Hypothetically speaking, if he would’ve gotten injured playing the other sport that would’ve had a very negative effect on our team seeing that he was one of our best players. As a basketball coach, should I have put my foot down and told him that basketball will always have to come first until the season is done? Should I have asked him to give up club soccer? The same situation has occurred multiple times in teams that I have coached in youth, high school, as well as club seasons. For me, I’d rather have the athlete playing my sport as a secondary sport than having them quit anything they enjoy- especially before high school. Some coaches, however, think it is a slap in the face to the other kids on the team and to them if a player participates in numerous other activities for another sport during “their season”. Can you blame those coaches?
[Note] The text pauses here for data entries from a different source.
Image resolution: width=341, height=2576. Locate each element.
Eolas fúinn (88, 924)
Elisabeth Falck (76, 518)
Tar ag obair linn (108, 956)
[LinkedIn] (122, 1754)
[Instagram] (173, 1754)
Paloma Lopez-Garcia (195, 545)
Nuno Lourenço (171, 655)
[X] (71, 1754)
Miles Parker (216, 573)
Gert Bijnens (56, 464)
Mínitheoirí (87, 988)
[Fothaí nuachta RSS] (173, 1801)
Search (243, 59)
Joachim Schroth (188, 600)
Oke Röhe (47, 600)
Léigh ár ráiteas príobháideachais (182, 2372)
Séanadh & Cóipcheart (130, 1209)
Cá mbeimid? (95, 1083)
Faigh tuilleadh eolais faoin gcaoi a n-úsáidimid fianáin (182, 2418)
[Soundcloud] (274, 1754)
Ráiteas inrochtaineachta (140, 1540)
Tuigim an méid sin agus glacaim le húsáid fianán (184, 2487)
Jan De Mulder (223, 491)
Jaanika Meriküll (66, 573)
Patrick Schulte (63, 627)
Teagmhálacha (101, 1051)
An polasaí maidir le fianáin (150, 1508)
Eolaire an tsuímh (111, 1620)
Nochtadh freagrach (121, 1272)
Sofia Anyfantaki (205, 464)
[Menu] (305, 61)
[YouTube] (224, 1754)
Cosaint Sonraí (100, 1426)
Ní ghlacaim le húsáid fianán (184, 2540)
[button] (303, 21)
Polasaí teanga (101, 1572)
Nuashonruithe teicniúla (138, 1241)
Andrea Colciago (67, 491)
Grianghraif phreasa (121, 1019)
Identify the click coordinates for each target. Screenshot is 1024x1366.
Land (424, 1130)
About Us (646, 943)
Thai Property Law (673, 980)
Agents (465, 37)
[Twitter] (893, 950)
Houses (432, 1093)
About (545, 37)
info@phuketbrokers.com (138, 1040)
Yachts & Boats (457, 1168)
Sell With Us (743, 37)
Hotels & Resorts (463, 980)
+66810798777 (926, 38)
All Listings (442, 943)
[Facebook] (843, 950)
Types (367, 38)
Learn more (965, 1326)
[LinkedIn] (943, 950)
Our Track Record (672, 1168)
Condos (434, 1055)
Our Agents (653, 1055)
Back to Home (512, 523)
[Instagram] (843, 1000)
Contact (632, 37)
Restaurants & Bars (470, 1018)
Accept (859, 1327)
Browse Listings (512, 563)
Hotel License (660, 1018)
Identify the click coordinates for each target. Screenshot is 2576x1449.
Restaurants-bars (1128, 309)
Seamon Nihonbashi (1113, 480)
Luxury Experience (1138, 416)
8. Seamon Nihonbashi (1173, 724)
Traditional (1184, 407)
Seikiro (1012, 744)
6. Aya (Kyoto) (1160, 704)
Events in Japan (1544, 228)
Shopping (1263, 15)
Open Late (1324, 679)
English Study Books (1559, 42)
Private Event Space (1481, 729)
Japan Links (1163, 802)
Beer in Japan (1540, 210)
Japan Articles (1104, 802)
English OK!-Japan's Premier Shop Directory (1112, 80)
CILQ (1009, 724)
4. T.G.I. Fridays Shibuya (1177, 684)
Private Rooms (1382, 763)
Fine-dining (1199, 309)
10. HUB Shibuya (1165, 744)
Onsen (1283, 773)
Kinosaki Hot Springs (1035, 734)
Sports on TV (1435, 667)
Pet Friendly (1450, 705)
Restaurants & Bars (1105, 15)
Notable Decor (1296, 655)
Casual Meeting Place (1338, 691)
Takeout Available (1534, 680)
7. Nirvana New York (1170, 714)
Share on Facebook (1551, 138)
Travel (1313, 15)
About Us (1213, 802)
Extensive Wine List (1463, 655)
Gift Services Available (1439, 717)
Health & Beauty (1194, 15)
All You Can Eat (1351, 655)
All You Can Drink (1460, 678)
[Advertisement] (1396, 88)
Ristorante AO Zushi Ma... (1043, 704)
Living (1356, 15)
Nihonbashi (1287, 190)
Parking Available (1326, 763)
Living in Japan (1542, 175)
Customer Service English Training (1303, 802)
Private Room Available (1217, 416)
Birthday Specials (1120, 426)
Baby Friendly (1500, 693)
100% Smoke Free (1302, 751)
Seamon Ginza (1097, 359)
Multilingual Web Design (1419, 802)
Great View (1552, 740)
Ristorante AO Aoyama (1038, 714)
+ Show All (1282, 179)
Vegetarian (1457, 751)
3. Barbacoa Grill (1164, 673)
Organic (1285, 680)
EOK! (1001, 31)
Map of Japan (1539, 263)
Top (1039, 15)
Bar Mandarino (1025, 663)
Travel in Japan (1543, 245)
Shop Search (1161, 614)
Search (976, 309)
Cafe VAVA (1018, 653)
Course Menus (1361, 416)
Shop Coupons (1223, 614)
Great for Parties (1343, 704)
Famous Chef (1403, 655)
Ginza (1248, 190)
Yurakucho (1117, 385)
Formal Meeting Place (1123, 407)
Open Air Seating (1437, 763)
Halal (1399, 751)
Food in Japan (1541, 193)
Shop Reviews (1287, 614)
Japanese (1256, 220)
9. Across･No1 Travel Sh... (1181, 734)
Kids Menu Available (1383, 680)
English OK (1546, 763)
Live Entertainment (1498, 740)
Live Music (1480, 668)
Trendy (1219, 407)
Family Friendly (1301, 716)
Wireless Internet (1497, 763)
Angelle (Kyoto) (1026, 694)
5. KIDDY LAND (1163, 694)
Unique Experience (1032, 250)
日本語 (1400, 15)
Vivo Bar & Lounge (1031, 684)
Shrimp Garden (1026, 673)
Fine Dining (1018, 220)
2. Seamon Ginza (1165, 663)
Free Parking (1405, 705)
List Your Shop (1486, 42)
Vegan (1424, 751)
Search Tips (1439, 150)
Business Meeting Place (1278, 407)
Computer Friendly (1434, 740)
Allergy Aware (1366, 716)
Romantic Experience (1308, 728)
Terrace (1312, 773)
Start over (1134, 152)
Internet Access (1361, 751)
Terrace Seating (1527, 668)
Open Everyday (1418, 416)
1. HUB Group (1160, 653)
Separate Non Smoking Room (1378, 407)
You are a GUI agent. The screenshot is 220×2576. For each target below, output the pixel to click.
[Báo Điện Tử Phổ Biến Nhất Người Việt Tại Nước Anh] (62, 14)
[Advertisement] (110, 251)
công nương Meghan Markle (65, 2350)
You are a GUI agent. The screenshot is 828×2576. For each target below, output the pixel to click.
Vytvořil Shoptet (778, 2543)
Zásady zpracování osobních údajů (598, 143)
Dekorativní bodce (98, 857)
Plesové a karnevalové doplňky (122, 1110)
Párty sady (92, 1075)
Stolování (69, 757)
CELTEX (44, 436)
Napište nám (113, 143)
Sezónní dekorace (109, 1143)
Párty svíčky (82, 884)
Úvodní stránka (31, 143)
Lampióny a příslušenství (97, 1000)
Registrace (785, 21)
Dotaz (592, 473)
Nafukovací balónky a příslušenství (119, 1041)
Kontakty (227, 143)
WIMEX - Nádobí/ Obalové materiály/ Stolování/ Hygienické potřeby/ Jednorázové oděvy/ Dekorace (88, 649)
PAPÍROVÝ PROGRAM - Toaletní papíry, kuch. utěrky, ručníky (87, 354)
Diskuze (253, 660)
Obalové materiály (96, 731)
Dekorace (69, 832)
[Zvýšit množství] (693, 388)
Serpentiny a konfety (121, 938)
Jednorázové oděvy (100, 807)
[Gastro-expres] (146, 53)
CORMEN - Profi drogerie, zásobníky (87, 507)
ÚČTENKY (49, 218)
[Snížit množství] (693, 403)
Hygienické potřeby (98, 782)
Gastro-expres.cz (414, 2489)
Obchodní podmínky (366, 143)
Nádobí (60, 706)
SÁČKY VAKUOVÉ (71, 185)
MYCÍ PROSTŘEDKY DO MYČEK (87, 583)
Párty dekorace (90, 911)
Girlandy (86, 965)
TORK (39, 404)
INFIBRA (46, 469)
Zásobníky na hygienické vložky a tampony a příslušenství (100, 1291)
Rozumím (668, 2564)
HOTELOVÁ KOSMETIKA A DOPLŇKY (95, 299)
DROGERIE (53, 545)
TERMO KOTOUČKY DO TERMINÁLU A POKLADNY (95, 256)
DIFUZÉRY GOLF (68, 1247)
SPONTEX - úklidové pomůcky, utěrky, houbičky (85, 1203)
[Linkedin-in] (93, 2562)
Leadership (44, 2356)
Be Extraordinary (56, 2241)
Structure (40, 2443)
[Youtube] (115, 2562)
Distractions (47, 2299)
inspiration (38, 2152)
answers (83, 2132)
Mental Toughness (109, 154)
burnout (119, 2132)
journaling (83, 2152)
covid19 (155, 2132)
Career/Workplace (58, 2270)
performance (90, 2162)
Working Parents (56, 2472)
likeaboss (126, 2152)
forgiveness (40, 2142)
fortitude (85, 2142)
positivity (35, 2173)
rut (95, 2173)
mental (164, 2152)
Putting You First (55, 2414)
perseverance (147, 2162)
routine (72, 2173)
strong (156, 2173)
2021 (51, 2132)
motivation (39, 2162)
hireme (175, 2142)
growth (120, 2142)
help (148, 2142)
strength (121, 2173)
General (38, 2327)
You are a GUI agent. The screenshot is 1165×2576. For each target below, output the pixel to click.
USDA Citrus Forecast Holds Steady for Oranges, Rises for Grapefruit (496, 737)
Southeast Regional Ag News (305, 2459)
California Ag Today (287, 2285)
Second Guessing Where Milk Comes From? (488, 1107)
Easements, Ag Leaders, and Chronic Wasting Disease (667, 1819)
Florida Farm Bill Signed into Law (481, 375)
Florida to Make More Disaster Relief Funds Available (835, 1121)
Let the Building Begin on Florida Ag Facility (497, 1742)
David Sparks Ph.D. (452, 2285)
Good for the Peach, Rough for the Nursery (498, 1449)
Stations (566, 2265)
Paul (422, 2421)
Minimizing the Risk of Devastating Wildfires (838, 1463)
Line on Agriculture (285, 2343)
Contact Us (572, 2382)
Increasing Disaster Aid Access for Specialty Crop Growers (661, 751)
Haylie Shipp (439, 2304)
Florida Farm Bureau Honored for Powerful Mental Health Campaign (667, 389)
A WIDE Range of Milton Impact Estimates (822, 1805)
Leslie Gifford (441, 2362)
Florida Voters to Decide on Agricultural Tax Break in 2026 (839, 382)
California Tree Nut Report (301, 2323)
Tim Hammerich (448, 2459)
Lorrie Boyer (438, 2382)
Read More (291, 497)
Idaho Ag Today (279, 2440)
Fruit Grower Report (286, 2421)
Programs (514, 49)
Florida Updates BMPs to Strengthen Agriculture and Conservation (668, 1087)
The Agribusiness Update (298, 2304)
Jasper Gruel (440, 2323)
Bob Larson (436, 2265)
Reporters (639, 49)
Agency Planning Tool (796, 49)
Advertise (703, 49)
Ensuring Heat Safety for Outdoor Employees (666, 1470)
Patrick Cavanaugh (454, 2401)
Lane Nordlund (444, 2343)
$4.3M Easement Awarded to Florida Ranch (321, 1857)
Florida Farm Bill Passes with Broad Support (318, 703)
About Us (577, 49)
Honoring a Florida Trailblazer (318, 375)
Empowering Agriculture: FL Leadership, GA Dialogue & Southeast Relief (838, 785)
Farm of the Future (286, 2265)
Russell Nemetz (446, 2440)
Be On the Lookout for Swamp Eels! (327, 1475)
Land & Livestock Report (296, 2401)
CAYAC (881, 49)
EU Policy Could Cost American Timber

Shouldn’t you want full commitment from every team member- isn’t that something we always preach to our kids? If that’s the case, aren’t we putting that kid in a decision where they have to pick one sport over another?

A couple other scenarios to think about:

You’re a third stringer in one sport and a top player in another sport. You don’t feel valued in the sport you’re a third stringer in or you don’t enjoy the sport for whatever reason. On top of that, consider the fact that there were opportunities in the other sport that you were better at during the season where you were competing as a third stringer. Would you turn down other opportunities in the sport you were good at to play third string in another sport? Some might say, “Well they aren’t going pro anyway, they should embrace just being a good teammate.” On the flip side, what about the message we send to kids about “being a competitor”? Could that be considered settling? Again, I don’t know the right answer here, I just believe that there are a lot of mixed messages that we send to young people.

As I mentioned previously, among the benefits talked about frequently in playing multiple sports is a new role within a team and a different coach giving a young person a different message. Isn’t it possible that a kid can get this same benefit from playing the same sport within a different team? They could have a different coach with a different style, they could have a new role (either increased or decreased) as well.

Overall, the point I’m trying to make here is that there are many things to consider when it pertains to anything, which includes multiple sport athletes. I do believe there is benefit- especially before kids get to high school- they should be trying multiple things and figuring out what they enjoy. I think as time continues, however, there is room and reason for an expanded conversation on an individual’s situation. It’s not always cut and dry, and in many cases, we can always come back to “it depends”.